Ma maîtresse de CM1, la plus douce et la plus gentille de toutes, nous avait appris, qu'elle attendait un bébé et qu'elle devait donc prendre un congé de maternité. Elle habitait dans les barres d'immeubles du boulevard Stanislas Girardin, pour lors à deux ou trois copines, nous allions lui rendre visite chez elle et lui apportions de pauvres cadeaux, bonbons, biscuits, présents de gamines qu'elle semblait apprécier. Elle nous offrait une tasse de chocolat, après quoi nous la quittions toujours un peu tristes...

Admise au collège, je suis entrée en 6ème dans un bâtiment préfabriqué accolé à la cour de Maryse Bastié, chauffé par un poêle à bois ou à charbon, je ne sais plus. En tout cas, un tisonnier était appuyé contre le mur qui séparait la classe du couloir, et je n'ai pas oublié les fous rires qui nous prenaient quand les professeurs excluaient Jean, en l'envoyant dans le couloir, ce qui lui donnait tout loisir pour ébranler avec discrétion la paroi et faire tomber le tisonnier. Celui-ci à peine ramassé par l'un d'entre nous ou par le professer lui-même, retombait avec fracas ! La sixième, c'était pour nous la première année avec les garçons, et plusieurs d'entre eux, de joyeux pitres, égayaient nos journées. Les cours de filles des années précédentes avaient été beaucoup moins drôles !

Moins amusant était le latin ! Combien de fois le "Gaffiot", l'énorme dictionnaire latin-français, qui n'avait d'avantage pour moi que de me fournir épisodiquement une phrase de version toute traduite, combien de fois disais-je, l'ai-je envoyé voler à travers ma chambre ? "Oh rage ! Oh désespoir ! Oh latin ennemi !..."
J'étais donc en sixième, mais par prudence, ma mère avait demandé à ce que je passe malgré tout le certificat d'études, pour le cas où je raterai le brevet et pendant qu'on y était, le bac aussi ! J'étais donc accueillie une heure ou deux par semaine, sur les bancs primaires pour travailler un peu ce certificat. J'étais la seule dans ce cas, une exception en quelque sorte ! Je l'ai eu ce certif et il ne m'a servi à rien, forcément !

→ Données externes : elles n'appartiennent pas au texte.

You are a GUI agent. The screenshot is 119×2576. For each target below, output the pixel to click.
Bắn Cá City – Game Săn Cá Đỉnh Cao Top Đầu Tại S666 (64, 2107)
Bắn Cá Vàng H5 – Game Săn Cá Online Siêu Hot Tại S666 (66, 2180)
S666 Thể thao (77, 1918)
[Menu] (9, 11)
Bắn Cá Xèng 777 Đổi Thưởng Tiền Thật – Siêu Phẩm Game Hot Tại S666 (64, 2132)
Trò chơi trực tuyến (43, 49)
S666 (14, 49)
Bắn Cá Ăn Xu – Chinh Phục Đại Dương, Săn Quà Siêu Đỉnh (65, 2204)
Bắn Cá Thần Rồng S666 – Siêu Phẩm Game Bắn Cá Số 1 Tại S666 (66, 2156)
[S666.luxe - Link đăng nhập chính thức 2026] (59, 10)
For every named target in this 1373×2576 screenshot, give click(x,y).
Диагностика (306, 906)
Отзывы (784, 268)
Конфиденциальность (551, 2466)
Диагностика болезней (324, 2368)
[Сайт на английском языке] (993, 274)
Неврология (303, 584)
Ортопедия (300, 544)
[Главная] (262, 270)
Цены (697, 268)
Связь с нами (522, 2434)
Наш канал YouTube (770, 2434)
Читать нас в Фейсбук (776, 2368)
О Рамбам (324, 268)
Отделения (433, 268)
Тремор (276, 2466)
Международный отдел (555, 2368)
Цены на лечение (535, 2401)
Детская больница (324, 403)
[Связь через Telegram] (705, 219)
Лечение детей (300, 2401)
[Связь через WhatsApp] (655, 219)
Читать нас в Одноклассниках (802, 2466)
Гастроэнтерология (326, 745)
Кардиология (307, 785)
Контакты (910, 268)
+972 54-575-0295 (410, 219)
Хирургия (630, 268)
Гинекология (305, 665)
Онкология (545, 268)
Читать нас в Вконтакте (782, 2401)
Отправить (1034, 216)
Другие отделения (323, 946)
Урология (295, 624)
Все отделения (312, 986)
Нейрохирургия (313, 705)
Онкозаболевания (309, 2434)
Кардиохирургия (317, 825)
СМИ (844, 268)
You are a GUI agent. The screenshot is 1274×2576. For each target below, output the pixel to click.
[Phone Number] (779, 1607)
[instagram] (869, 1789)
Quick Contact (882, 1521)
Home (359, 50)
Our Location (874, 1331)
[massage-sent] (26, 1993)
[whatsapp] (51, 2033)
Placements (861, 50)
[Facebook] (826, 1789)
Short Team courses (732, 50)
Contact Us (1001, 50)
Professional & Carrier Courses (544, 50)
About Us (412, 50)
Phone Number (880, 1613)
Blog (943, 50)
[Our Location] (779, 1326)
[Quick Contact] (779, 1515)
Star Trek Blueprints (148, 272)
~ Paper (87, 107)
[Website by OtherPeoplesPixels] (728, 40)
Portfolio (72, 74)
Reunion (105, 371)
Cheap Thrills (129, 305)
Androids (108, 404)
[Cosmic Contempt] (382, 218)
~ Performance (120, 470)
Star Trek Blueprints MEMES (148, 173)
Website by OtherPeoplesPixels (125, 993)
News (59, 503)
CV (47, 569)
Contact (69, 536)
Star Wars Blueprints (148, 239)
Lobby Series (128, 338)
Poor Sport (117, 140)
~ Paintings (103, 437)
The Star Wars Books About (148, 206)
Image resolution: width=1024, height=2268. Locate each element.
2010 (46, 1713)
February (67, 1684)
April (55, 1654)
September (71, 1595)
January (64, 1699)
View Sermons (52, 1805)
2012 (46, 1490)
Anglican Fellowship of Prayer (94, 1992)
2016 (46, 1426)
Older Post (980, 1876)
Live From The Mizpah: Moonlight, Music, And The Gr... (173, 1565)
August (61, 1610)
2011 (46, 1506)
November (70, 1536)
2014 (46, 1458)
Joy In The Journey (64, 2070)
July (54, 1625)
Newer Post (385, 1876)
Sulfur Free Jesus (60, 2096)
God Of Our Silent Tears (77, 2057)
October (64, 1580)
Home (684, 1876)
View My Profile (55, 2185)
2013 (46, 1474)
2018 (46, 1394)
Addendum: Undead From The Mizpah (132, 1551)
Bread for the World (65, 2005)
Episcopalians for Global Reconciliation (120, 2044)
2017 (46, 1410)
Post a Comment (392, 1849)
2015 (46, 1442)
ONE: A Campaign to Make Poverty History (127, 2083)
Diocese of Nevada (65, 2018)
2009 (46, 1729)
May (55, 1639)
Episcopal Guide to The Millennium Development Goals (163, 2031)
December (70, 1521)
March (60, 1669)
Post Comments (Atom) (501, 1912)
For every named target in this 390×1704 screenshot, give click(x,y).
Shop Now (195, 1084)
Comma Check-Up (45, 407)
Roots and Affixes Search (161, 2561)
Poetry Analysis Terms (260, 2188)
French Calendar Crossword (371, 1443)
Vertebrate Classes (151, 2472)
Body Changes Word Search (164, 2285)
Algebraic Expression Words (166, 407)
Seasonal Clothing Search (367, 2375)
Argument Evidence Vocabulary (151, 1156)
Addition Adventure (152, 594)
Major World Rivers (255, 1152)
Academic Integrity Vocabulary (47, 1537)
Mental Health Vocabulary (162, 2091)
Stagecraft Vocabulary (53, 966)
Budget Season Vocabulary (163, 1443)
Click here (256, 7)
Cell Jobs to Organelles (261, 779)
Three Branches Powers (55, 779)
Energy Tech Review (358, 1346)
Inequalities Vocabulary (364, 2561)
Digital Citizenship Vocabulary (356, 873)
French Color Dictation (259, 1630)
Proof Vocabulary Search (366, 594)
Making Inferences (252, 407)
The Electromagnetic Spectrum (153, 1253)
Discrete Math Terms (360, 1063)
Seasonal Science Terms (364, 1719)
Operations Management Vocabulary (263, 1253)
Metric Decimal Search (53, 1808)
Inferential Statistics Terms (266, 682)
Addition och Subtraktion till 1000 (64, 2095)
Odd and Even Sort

Pareillement, je me trouvais un peu ridicule avec ma jupe par-dessus le pantalon. Certaines de mes copines n'avaient absolument pas droit au pantalon, d'autres plus en avance avaient franchi le pas... Quelques unes et moi, étions à mi-chemin entre les deux, en route vers le progrès mais pas trop vite !!! J'essayais constamment de convaincre ma mère de l'inutilité de cette jupe puisque j'avais un pantalon dessous, malheureusement il m'a fallu attendre l'entrée au lycée des Bruyères pour obtenir gain de cause !

Le château du lycée des Bruyères.

Un an après, je suis allée au collège Jean Texcier, et en quatrième au lycée des bruyères. C'est là que j'ai connu Françoise et que nous avons découvert ensemble les plaisirs de l'écriture à quatre mains. J'ai encore ces gros cahiers remplis de nouvelles policières que nous inventions ensemble, en nous inspirant d'un héros d'actualité "le Saint". Dès l'école primaire, j'aimais écrire et ce penchant ne m'a jamais quitté. Pendant mes années de lycée j'écrivais des textes, des poèmes, des chansons, de longues missives à mes copines et à mes grands-parents, je tenais un journal détaillé de mes aspirations d'adolescente timide, une idée qui m'avait été suggérée par ma mère quand elle avait retrouvé, dans la buanderie, celui qu'elle tenait étant jeune. Depuis lors, la passion des textes m'est restée et la rédaction de mes carnets de voyage, outre qu'elle fixe une trace pour la mémoire, me procure aussi une réelle occasion d'exercer cette tendance.

Un gros cahier de nouvelles policières. Le Saint.